Since the end of World War II in 1945, fascism has been largely disgraced, and few parties have openly described themselves as fascist; the term is often used pejoratively by political opponents. The descriptions neo-fascist or post-fascist are sometimes applied to contemporary parties with ideologies similar to, or rooted in, 20th-century fascist movements.
Copyright Popular Culture and Religion.
Episodes
  • 30 - Post-World War II (1945–2008).
    Apr 27 2026
    Post-World War II (1945–2008).
    The victory of the Allies over the Axis powers in World War II led to the collapse of many fascist regimes in Europe. The Nuremberg Trials convicted several Nazi leaders of crimes against humanity involving the Holocaust. However, there remained several movements and governments that were ideologically related to fascism.
    Francisco Franco's Falangist one-party state in Spain was officially neutral during World War II, although Franco's rise to power had been directly assisted by the militaries of Fascist Italy and Nazi Germany during the Spanish Civil War. The first years were characterized by a repression against the anti-fascist ideologies, deep censorship and the suppression of democratic institutions (elected Parliament, Spanish Constitution of 1931, Regional Statutes of Autonomy). After World War II and a period of international isolation, Franco's regime normalized relations with the Western powers during the Cold War, until Franco's death in 1975 and the transformation of Spain into a liberal democracy.

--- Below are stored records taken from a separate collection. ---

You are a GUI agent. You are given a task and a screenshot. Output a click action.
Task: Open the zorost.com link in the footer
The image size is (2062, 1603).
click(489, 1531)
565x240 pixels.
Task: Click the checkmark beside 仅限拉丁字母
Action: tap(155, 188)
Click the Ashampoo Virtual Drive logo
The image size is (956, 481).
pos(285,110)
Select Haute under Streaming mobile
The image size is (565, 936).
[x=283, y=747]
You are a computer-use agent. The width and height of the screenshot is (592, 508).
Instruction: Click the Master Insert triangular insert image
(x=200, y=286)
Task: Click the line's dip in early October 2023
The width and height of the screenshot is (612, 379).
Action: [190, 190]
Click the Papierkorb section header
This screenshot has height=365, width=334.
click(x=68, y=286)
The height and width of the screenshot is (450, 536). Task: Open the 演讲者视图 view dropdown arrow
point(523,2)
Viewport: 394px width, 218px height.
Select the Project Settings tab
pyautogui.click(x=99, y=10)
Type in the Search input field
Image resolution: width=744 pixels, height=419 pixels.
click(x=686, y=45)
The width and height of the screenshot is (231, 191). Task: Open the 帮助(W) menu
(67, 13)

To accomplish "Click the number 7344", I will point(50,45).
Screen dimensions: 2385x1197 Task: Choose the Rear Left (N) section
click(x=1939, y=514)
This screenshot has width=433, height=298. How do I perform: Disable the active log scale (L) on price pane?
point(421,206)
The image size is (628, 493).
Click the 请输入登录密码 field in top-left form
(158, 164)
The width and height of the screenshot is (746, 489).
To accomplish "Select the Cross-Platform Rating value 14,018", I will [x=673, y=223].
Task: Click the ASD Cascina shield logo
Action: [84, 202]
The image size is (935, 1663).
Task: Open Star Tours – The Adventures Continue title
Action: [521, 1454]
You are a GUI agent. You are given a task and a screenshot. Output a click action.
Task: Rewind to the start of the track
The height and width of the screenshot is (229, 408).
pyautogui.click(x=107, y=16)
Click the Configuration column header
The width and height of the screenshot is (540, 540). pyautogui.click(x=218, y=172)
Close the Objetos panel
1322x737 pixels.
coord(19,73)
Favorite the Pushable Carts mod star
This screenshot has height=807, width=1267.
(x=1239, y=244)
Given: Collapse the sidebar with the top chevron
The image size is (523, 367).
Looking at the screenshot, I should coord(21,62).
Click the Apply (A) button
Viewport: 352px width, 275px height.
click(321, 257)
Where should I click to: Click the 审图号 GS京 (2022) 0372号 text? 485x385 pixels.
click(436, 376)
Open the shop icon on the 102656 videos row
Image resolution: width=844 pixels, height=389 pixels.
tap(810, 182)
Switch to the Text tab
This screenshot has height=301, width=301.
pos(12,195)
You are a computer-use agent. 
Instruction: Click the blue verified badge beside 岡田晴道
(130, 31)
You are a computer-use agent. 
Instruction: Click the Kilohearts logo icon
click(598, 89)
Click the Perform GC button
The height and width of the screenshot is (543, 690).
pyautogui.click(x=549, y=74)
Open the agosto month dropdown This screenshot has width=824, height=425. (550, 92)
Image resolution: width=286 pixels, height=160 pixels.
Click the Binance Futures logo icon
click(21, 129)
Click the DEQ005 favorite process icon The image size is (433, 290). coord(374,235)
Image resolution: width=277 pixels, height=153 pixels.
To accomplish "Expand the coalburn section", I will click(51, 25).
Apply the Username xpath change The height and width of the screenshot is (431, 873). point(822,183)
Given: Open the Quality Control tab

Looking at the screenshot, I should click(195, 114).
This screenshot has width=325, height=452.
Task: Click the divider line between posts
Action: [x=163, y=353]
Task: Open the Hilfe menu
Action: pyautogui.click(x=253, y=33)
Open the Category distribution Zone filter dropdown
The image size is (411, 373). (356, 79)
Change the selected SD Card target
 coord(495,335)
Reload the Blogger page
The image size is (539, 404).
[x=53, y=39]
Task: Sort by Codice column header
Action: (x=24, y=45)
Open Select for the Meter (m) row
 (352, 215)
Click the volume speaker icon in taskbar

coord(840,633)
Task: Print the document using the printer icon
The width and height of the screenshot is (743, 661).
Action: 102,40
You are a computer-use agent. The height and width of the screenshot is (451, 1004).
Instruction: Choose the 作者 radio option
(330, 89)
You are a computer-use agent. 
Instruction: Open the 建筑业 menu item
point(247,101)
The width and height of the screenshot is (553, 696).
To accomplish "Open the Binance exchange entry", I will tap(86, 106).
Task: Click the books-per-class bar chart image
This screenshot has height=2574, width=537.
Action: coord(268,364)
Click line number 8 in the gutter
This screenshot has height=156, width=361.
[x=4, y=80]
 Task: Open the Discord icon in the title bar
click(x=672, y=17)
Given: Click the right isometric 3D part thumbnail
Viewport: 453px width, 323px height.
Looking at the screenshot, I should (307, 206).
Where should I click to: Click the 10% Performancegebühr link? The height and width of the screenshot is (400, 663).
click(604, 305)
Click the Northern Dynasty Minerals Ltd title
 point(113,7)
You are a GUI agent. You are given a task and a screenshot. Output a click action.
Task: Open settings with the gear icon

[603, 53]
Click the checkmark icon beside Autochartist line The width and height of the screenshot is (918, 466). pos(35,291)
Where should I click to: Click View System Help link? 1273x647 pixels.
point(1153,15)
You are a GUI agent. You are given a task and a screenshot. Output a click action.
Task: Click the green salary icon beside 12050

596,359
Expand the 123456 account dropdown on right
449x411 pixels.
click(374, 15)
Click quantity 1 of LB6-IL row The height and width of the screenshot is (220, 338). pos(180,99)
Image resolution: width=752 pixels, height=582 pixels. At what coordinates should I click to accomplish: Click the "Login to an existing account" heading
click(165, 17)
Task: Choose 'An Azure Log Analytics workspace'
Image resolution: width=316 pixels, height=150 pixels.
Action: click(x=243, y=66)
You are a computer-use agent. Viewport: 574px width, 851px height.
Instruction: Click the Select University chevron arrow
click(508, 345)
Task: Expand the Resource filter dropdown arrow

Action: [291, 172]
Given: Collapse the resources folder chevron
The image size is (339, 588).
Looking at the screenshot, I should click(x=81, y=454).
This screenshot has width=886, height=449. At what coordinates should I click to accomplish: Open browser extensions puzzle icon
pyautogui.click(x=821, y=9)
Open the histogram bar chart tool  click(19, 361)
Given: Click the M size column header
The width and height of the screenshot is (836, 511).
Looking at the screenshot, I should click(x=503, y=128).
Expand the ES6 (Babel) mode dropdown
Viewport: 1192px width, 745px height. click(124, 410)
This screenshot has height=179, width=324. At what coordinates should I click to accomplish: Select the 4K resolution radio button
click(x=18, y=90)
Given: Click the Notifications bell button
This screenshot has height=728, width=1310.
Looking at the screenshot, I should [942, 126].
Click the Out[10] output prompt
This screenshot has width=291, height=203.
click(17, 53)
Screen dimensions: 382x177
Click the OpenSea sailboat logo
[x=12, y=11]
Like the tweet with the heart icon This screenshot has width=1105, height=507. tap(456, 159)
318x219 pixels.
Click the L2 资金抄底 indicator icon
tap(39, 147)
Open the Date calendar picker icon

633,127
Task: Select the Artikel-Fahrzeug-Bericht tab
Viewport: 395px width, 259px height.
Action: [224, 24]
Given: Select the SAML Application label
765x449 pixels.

    Historian Robert Paxton observes that one of the main problems in defining fascism is that it was widely mimicked. Paxton says: "In fascism's heyday, in the 1930s, many regimes that were not functionally fascist borrowed elements of fascist decor in order to lend themselves an aura of force, vitality, and mass mobilization." He goes on to observe that Salazar "crushed Portuguese fascism after he had copied some of its techniques of popular mobilization". Paxton says: "Where Franco subjected Spain's fascist party to his personal control, Salazar abolished outright in July 1934 the nearest thing Portugal had to an authentic fascist movement, Rolão Preto's blue-shirted National Syndicalists. ... Salazar preferred to control his population through such 'organic' institutions traditionally powerful in Portugal as the Church. Salazar's regime was not only non-fascist, but 'voluntarily non-totalitarian,' preferring to let those of its citizens who kept out of politics 'live by habit.'" However, historians tend to view the Estado Novo as para-fascist in nature, possessing minimal fascist tendencies. Other historians, including Fernando Rosas and Manuel Villaverde Cabral, think that the Estado Novo should be considered fascist.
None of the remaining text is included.